_Records supplied:_
□ □ □
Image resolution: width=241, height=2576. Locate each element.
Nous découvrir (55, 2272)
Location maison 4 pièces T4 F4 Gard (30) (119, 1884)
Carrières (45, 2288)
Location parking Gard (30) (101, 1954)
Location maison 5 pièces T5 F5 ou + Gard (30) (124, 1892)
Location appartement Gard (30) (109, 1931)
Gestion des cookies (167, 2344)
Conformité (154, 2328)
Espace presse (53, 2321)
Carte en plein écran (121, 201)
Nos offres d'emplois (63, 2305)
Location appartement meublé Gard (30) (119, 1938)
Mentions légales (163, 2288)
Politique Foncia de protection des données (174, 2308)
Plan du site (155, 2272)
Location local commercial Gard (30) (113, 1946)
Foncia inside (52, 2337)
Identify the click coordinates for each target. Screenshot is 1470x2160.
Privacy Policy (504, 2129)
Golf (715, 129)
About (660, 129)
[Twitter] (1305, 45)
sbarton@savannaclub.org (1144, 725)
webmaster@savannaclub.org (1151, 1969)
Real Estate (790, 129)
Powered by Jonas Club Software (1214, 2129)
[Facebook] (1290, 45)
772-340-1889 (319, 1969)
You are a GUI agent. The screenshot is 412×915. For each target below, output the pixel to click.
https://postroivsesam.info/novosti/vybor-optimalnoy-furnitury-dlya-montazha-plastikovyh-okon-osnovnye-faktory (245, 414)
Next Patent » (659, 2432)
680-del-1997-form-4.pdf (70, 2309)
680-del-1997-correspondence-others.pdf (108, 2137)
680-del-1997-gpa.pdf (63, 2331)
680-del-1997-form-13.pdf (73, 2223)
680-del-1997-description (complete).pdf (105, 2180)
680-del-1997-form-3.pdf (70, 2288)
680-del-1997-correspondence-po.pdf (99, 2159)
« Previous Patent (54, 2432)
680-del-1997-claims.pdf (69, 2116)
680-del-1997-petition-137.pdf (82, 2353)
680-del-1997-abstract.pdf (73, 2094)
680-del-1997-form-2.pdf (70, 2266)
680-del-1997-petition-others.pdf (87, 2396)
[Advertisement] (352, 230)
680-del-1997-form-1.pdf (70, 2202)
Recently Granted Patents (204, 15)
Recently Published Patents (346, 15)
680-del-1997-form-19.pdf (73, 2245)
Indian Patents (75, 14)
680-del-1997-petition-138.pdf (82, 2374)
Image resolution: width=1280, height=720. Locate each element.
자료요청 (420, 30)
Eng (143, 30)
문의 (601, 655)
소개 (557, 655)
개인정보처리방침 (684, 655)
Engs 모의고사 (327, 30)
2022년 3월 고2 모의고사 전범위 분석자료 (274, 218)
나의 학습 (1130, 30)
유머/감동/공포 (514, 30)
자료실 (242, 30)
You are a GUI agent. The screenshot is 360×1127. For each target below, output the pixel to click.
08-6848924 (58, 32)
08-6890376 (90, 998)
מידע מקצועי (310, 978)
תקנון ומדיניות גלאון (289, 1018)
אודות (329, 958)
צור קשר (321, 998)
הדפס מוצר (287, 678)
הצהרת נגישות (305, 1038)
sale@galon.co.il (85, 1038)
□ □ □
_What needs to be done:_ Report each line of the data that includes the string "Recently".

_Task answer:_
Recently Granted Patents (204, 15)
Recently Published Patents (346, 15)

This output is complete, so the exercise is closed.